No matter what you call your team-based improvement effort - continuous improvement, total quality, lean manufacturing, or work teams, you are striving to improve results for customers. Few organisations, however, are totally pleased with the results their team improvement efforts produce.
Our snap poll last month showed that almost 70% of Reward members believed lack of teamwork was a problem for their business yet only one in three companies had a formal teambuilding process in place.
Research by the Ohio State University suggests that workplace teams may not be the key factor in determining how workers behave on the job.
The study found that basic standards of employment - things like job security and good worker-manager relations - were more important in determining employee behaviour than how the workplace was organised.
“In some settings, workplace teams are instituted almost as a substitute for decent working standards,” according to Sociology Professor Randy Hodson. “In those situations, teams are not going to work very well.”
Hodson also examined what he called citizenship behaviours among workers -- things like helping colleagues, giving extra effort freely, and a commitment to organisational goals.

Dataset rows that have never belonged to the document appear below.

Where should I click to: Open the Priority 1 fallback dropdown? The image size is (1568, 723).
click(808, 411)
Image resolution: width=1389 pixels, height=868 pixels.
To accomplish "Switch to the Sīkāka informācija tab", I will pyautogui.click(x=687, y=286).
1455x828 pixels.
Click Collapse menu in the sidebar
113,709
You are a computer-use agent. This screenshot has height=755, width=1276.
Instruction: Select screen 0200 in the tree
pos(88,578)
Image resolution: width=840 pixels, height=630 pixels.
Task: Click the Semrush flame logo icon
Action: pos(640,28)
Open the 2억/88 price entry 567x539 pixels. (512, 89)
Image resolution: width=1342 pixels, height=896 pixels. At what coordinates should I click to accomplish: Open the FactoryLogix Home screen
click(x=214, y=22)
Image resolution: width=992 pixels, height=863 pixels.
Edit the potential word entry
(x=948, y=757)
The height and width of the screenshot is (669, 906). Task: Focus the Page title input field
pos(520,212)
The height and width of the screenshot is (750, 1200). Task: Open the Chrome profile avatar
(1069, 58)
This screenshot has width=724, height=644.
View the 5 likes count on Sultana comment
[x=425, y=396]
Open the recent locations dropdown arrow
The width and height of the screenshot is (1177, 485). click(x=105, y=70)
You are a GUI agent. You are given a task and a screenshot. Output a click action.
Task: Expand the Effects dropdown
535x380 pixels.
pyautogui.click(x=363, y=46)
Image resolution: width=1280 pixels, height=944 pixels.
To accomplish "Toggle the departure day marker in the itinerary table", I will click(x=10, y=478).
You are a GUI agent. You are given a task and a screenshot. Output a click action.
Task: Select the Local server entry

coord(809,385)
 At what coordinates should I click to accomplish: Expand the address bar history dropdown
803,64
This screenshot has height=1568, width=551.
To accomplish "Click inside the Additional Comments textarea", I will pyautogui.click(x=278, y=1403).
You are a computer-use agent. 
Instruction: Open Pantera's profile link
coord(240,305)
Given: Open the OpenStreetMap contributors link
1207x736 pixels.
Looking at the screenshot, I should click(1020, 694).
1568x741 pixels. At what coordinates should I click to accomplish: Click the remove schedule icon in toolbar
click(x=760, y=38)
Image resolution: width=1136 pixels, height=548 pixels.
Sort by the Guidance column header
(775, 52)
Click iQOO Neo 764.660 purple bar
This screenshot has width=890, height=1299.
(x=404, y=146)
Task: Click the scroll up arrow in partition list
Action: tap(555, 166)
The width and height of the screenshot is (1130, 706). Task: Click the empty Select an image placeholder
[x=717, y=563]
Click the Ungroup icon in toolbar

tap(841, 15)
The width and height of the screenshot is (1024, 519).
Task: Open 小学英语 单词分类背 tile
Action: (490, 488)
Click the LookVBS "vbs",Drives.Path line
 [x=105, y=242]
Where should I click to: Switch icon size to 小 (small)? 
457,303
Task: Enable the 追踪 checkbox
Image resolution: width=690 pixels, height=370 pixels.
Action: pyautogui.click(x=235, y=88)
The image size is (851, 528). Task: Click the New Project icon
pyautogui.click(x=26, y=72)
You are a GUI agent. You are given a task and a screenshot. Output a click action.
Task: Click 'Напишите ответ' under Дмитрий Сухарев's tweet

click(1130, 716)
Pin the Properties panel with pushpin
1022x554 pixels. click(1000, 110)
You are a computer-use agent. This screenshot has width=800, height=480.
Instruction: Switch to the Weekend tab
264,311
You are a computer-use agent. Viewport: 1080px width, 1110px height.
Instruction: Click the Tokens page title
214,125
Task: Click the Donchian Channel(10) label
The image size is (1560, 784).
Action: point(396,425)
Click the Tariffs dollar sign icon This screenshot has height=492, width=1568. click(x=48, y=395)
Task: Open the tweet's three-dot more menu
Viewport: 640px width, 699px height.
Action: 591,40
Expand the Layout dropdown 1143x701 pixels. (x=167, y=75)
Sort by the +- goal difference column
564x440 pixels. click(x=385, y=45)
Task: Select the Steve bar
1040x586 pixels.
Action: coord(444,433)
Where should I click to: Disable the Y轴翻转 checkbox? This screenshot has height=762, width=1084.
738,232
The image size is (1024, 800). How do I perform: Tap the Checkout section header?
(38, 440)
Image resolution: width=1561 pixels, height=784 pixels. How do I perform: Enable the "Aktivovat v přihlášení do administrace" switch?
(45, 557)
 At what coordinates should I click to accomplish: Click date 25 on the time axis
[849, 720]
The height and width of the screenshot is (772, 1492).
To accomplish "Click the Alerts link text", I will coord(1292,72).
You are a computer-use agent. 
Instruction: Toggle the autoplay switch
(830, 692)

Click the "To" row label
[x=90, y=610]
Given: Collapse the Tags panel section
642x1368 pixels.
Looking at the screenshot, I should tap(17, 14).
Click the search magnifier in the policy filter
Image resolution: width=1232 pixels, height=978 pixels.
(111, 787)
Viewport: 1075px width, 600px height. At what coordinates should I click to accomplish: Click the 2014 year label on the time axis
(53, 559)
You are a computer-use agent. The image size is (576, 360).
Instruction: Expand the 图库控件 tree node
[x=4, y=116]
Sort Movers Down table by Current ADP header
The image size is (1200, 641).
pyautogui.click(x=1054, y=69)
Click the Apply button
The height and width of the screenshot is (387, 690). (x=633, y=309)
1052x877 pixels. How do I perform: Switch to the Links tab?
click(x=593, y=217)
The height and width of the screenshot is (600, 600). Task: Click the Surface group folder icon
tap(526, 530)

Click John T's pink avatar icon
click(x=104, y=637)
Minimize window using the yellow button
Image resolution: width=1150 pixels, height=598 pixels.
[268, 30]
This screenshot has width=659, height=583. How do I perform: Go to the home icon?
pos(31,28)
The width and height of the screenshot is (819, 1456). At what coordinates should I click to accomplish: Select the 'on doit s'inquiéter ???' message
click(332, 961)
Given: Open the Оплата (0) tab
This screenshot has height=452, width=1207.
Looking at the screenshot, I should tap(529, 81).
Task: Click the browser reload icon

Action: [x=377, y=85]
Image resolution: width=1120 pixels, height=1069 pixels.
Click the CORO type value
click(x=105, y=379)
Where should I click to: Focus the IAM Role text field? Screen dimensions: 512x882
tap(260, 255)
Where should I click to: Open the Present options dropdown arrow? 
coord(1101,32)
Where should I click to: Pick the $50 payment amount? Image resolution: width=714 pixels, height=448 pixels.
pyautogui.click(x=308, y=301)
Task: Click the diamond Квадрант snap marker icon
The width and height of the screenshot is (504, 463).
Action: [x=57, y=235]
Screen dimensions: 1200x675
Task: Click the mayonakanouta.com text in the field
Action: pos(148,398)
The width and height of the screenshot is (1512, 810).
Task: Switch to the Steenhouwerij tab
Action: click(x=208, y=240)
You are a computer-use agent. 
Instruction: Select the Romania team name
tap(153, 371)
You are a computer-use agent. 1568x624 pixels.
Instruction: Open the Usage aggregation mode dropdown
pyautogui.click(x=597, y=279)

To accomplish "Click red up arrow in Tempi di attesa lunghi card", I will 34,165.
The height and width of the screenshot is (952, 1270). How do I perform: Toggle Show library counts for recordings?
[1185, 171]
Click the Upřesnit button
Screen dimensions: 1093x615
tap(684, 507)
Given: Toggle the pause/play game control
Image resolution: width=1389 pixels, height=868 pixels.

Results showed these behaviours were more likely in workplaces that offered highly skilled jobs and that gave employees a great deal of autonomy.
“In order to get extra effort from employees, companies need to offer more than just the basic standards,” he said.
“Factors such as job security and non-abusive bosses are sometimes ignored by management experts because they aren’t glamorous or new. But those things are extremely important in daily life at work.”